The Wisconsin Book Festival and PhotoMidwest are excited to have the Midwest Regional Conference of the Society of Photographic Educators in Madison during this year's Festival! To kick things off, PhotoMidwest is hosting an opening lecture: Image War/Image Peace with renown photographer Fred Ritchin.

 

Fred Ritchin, dean of the school at the International Center for Photography, will discuss how photographic images can be used to affect positive societal changes. The older paradigm for photojournalists was to simply record events with the hope that people and their governments would be moved to respond to the injustices pictured.

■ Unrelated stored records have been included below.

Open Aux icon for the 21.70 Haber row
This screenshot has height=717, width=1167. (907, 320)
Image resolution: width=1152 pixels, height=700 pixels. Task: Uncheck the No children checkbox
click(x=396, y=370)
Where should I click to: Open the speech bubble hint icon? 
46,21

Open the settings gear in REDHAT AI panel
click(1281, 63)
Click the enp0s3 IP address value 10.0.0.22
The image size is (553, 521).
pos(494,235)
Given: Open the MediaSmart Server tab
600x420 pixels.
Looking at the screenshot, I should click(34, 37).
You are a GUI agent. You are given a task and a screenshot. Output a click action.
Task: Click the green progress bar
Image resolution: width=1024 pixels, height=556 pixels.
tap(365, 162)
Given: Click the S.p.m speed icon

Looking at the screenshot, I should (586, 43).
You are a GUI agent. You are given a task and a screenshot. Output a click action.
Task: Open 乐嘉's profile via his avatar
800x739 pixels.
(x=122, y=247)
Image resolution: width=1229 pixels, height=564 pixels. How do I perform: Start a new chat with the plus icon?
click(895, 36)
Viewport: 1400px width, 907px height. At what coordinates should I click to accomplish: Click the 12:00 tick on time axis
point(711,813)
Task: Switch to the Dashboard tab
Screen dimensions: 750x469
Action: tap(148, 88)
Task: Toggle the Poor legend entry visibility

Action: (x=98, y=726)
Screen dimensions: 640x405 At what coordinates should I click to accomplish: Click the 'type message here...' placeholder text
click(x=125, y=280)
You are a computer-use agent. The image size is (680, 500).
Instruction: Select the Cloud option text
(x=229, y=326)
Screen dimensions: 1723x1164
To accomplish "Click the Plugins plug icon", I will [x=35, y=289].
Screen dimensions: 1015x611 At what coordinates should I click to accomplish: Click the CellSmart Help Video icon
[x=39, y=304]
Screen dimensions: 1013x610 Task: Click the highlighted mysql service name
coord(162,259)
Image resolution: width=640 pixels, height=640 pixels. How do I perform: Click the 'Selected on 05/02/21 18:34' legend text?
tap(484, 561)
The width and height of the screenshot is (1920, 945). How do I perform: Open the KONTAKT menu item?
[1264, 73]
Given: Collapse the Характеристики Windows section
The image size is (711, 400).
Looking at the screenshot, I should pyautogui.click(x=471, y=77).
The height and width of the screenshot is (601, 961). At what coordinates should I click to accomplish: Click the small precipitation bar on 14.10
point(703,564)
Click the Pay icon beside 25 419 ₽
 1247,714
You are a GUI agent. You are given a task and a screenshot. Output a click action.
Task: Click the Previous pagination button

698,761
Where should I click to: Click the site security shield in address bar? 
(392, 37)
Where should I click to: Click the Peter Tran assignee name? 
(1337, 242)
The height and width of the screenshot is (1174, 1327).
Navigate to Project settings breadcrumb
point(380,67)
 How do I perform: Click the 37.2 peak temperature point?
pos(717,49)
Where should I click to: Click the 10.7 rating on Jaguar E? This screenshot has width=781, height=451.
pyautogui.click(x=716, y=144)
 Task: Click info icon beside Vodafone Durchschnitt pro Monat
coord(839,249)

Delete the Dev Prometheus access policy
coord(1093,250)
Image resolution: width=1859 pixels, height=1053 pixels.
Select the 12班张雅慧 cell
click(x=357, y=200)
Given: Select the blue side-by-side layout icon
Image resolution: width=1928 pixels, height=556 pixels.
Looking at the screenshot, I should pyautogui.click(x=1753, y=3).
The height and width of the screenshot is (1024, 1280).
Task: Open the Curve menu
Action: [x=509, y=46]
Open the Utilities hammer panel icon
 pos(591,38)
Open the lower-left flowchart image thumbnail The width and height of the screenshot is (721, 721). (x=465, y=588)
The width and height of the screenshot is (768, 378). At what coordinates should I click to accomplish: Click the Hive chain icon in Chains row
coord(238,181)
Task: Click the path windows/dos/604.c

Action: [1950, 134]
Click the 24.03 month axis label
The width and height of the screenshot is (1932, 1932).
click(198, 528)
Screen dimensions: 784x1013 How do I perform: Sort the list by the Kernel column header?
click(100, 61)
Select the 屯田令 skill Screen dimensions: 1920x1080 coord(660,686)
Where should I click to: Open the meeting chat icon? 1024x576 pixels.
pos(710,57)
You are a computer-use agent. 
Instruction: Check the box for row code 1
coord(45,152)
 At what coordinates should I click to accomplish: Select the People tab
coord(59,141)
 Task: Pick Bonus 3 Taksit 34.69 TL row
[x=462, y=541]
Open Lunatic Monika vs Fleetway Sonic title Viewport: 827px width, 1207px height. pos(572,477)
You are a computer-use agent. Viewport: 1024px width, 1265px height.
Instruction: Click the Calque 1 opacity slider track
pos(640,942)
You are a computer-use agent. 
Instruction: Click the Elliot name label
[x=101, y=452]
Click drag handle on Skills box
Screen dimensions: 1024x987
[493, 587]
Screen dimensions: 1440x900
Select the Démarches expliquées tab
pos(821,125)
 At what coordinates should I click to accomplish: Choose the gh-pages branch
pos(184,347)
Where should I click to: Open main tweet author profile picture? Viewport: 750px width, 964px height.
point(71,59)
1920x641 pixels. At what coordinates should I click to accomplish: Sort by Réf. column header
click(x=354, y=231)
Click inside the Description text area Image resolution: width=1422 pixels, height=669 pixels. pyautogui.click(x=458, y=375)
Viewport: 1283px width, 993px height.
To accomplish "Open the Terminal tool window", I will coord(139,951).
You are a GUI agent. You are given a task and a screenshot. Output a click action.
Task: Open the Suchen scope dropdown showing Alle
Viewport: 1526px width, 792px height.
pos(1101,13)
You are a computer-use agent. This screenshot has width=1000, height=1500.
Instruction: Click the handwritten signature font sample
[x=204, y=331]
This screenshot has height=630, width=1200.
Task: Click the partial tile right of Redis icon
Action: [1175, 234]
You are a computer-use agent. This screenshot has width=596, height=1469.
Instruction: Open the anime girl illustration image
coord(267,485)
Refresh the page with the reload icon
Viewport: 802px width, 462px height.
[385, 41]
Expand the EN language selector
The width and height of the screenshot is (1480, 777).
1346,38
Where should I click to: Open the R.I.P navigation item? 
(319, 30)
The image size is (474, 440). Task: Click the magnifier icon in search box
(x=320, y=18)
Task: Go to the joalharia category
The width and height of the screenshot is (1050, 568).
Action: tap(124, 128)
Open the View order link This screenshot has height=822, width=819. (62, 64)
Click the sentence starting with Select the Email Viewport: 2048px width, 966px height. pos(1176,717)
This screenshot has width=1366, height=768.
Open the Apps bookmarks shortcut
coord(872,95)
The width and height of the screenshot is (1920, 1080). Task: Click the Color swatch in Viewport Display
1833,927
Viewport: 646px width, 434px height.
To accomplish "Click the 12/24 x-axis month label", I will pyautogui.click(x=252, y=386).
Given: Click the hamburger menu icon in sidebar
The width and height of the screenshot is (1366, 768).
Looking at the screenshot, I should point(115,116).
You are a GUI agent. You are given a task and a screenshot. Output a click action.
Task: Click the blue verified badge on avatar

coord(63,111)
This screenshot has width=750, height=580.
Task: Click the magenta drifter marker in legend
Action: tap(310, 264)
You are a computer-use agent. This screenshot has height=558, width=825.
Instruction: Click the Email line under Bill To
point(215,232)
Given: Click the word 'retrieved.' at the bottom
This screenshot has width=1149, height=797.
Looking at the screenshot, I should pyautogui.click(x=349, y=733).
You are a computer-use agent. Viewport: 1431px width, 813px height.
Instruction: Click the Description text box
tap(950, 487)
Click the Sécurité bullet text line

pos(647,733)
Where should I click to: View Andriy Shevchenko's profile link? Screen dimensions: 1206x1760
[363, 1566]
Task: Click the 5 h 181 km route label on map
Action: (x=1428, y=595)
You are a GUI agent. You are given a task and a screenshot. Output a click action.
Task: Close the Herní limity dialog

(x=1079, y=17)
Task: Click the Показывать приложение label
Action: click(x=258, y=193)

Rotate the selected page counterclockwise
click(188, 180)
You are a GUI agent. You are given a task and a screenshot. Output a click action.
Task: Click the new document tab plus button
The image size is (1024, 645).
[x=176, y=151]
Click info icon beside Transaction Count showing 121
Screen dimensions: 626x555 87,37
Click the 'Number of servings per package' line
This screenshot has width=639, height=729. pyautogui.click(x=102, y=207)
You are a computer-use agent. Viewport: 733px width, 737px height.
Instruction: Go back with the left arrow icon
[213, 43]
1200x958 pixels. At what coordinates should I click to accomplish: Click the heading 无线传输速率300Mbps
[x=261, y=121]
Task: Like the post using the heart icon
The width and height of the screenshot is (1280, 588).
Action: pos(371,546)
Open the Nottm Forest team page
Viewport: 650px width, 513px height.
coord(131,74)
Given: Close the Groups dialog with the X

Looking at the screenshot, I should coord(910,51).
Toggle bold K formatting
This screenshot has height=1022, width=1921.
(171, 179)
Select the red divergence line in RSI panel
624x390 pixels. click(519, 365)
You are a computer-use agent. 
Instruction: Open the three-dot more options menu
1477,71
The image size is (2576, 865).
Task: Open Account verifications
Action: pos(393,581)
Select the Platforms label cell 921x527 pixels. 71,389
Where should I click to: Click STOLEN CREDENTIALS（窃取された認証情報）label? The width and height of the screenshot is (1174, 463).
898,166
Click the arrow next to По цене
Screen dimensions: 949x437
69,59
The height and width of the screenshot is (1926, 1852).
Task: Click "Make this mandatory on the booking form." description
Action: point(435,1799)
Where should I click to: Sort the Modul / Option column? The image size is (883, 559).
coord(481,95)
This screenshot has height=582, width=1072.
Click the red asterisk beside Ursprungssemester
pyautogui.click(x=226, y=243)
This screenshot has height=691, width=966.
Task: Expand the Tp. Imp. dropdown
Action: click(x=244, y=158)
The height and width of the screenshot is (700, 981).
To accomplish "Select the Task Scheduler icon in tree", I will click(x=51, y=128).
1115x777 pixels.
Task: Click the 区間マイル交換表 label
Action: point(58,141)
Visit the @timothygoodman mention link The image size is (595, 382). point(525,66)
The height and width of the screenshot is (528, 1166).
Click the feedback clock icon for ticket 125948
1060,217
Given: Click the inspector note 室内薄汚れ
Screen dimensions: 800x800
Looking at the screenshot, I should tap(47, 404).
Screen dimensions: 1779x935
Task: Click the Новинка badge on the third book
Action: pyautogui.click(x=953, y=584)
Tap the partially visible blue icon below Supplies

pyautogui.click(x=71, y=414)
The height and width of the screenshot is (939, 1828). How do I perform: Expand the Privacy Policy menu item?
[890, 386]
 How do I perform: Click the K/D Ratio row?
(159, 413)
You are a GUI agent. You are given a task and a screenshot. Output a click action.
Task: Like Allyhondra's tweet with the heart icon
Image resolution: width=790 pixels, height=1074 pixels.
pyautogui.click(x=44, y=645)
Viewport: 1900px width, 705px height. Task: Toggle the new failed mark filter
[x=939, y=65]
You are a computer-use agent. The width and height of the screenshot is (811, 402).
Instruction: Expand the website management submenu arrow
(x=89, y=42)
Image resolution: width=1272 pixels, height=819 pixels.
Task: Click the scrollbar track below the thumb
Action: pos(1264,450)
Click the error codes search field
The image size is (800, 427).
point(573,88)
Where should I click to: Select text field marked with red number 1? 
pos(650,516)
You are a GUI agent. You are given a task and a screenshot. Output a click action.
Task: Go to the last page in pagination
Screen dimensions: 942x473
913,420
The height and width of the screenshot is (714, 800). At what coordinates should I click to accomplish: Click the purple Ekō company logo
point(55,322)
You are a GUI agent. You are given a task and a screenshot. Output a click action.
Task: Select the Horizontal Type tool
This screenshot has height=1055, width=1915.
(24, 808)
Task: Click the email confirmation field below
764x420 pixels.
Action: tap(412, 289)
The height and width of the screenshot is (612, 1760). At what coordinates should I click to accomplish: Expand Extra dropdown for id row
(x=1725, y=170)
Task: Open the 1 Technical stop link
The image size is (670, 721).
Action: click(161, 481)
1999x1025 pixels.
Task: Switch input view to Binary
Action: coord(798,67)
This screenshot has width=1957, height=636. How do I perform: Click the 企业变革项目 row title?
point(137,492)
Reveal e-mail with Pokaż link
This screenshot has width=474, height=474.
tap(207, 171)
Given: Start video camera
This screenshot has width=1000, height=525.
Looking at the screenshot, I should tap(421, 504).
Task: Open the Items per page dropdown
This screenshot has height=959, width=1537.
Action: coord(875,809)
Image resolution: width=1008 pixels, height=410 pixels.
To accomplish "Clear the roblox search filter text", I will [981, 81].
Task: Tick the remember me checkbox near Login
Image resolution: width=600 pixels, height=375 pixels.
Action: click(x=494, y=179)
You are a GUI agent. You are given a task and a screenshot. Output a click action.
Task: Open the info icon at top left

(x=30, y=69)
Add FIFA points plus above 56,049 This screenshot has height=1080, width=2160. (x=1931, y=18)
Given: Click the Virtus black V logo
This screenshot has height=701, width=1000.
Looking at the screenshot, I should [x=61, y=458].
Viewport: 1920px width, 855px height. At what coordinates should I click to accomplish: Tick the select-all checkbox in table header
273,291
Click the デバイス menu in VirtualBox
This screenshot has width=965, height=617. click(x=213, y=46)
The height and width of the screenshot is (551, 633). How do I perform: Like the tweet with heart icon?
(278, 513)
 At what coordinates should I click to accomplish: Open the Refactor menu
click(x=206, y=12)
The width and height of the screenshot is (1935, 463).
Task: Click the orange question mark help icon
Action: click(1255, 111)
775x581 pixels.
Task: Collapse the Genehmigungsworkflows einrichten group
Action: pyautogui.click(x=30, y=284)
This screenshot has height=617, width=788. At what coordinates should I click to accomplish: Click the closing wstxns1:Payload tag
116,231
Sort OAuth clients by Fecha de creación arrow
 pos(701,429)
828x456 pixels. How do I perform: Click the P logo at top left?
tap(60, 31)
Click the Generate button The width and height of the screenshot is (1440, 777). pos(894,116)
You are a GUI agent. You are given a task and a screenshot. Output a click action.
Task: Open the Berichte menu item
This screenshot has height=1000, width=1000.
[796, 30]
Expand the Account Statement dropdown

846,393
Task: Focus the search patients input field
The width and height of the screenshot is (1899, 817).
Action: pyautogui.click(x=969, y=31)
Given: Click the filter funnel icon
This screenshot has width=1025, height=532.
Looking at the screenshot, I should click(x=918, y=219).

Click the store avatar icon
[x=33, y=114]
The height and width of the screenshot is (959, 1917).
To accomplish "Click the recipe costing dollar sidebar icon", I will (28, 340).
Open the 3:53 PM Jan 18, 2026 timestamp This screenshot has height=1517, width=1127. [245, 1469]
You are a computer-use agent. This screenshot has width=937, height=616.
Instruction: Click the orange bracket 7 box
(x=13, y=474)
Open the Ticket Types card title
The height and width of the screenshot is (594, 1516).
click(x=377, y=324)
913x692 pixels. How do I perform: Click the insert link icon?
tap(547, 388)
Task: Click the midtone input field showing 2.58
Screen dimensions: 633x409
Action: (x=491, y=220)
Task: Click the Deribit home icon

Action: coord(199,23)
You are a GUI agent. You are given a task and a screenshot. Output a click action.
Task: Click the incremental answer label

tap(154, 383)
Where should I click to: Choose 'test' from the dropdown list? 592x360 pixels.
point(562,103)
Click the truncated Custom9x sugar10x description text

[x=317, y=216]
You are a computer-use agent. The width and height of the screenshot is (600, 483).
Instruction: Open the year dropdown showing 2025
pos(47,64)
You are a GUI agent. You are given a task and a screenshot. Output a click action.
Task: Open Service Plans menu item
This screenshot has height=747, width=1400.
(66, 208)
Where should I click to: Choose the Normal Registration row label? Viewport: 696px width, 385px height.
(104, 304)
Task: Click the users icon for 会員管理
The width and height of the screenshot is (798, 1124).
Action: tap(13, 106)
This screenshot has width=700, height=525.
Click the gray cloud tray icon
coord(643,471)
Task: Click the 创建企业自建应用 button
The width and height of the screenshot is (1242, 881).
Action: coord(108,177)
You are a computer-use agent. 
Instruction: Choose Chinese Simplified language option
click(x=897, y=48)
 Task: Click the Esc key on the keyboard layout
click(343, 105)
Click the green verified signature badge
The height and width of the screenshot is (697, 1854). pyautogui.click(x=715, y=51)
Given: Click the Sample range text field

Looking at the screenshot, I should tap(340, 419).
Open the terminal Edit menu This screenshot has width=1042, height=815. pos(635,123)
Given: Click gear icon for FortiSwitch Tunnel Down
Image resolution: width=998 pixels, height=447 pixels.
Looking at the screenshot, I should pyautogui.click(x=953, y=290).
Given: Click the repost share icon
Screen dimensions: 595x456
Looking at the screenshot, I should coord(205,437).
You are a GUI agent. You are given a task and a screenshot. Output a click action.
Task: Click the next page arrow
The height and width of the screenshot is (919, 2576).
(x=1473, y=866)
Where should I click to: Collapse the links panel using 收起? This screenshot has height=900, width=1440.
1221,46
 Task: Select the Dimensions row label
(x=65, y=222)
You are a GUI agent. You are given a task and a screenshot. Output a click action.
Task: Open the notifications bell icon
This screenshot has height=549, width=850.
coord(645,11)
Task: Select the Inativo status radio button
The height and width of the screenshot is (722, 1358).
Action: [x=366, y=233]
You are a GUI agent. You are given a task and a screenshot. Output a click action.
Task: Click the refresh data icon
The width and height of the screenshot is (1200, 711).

Given evolving media and political climates, however, including the billions of images now available online from all kinds of sources, the purpose and effectiveness of media, in particular of visual journalism, has been called into question. Ritchin’s book, Bending the Frame, addresses the new and emerging potentials for visual media to impact society on which Ritchin will elaborate during his lecture.

 

Following the presentation, PhotoMidwest and the Society for Photographic Education will host a reception for Ritchin at Tripp Commons in the UW Memorial Union from 5-7:30. This lecture is co-sponsored by the Society for Photographic Education (SPE) and the Nelson Institute for Environmental Studies at the UW–Madison.

Fred Ritchin

Fred Ritchin

Fred Ritchin is professor and associate chair of the Department of Photography and Imaging at New York University’s Tisch School of the Arts, and codirects the Photography and Human Rights Program at NYU with the Magnum Foundation. He also is director and cofounder of PixelPress, which works with humanitarian groups to develop visual projects dealing with social justice issues. Ritchin has written for Aperture, Le Monde, the New York Times, and the Village Voice, and authored several books, including the prescient In Our Own Image: The Coming Revolution in Photography (Aperture, 1990, 2000) and the more recent After Photography (2009).